Effectively, they were selling snake oil. Man, how I relish that this actually went down in my house…

But, here’s the beauty part. They went to great lengths to push down the notion that you would actually have to sell any of this health juice. What this was REALLY all about, and how you REALLY make money, was by building a team. You get more and more team members on board with you, then you get those team members to get more people on board
(reminding you of anything? /\ ) and everyone contributes to the team’s success. Just how they contribute was left to our imagination, as they made no effort at any point in this process to get us on board with actually selling the juice. It was all about how we could be on this team of go-getters who are somehow, somewhere generating money and success for eachother.

It got to the point that I had to stop them and ask what exactly was meant to be driving the income. Was it the juice? Was it the self-help materials? This was dismissed with a quick admission that the health juice was meant to drive sales, but “that’s not what we are concentrating on.”

We were just supposed to get on board with this exciting, Dynamic new team model ( I won’t get into the details, but it was a pyramid scheme, drawn in a strait line, rather than in that red alarm shape we all know means bad business).

She didn’t like us. We asked too many questions. We doubted the business model. We doubted the price point of the health juice. We cast suspicious eyes on the motivational packages. We asked for FDA verification of the health juice’s claims. We doubted how two tea spoons of some acai could equal 13 servings of fruit.

The whole time I was sitting there, one word kept rolling in my head. Scam. Scam. Scam.

I held my peace, for the most part. Restraining my urge to shit on the whole thing from ten feet up, instead just asking those needling questions that earned me red-faced insistence that the team would indeed generate money, and that nobody would be asked to sell juice…

Haha… wow.

I can’t believe I have to explain things like this to people. Don’t join a pyramid scheme.

Re: A pyramid scheme... RIGHT TO MY FRONT DOOR! YAY!

Posted: Wed Apr 27, 2011 9:59 pm
by Dexter
Did you listen to the whole thing just out of curiosity?

I assume you would have to pay something to be on the team?

Re: A pyramid scheme... RIGHT TO MY FRONT DOOR! YAY!

Posted: Wed Apr 27, 2011 10:16 pm
by johnson1010
My wife's great aunt was there as part of the thing. We were still working out how to break it to her that she was part of a pyramid scheme without causing some kind of screaming match with her... sponsor, or whatever.

That would have just meant that there would be a whole car ride and whatever else where the sponsor could just drill her on "team spirit".

We are working to get her out before she drops her retirement on them.

Re: A pyramid scheme... RIGHT TO MY FRONT DOOR! YAY!
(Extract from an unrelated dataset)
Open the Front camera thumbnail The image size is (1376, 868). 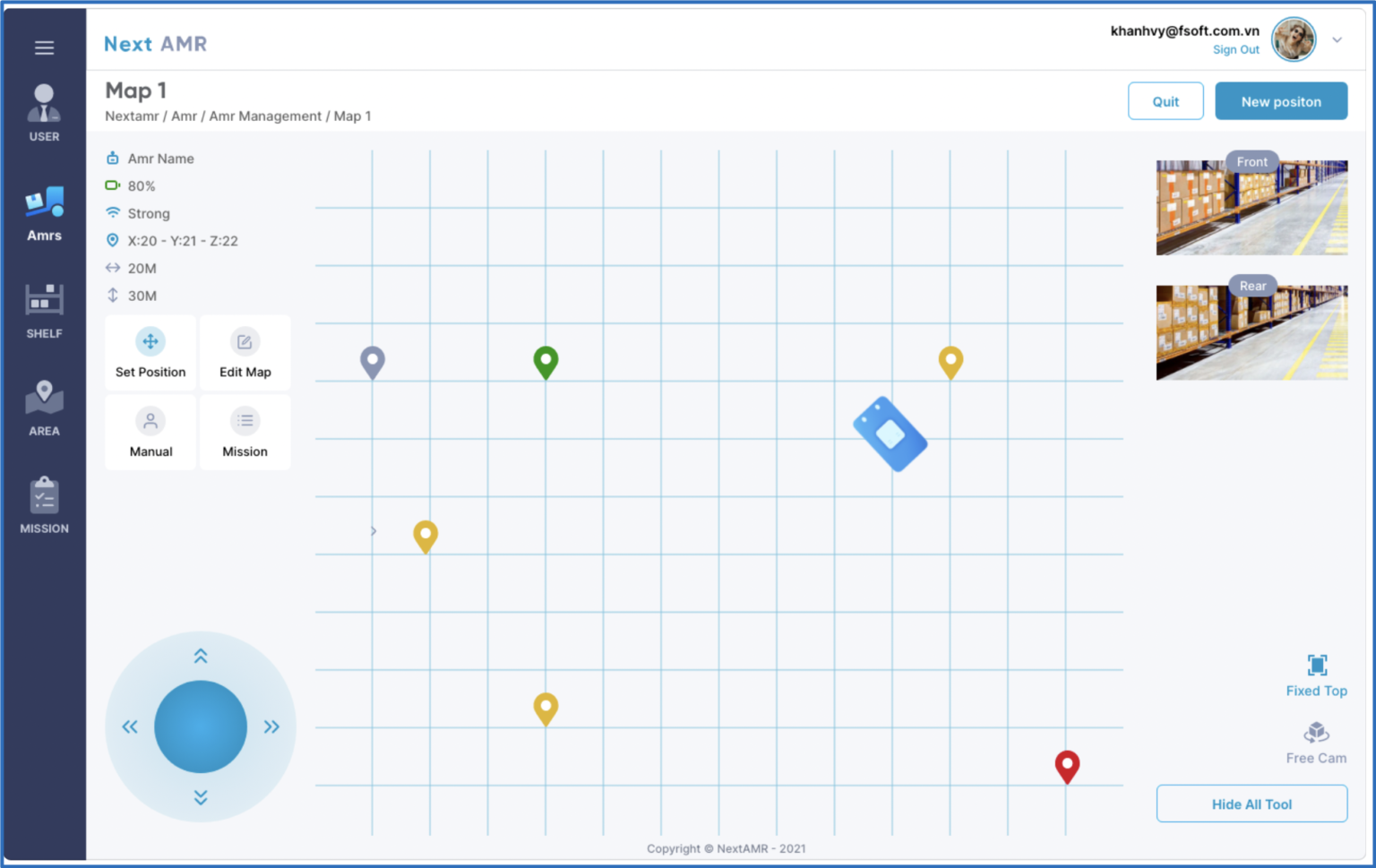click(1251, 208)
Posted: Thu Apr 28, 2011 7:57 am
by patrickt
That was a multi-level marketing scam. That's different from a Ponzi Scheme. In a Ponzi Scheme you are promised amazing returns on an investment. The early "investors" and the well-known, well-placed investors who can bring in more suckers also get wonderful returns on their "investment". But these amazing returns are paid by money invested by new investors. Frequently, the crook will pay investors a premium if they bring in new investors. The base grows large and large, as does the top, of the pyramid and at some point the crook is supposed to skip town with the money safely in off-shore banks. We had one of these guys work our town and he had two private jets he was using to ferry money to the Bahamas, with his secretary. Social Security is another Ponzi Scheme but it's the only one in the U.S. that legal. It has the same flaw that all Ponzi Schemes share so it will fail, too. All other Ponzi Schemes are illegal and a lawyer will get wealthy trying to recover the stolen money from wherever it's hidden.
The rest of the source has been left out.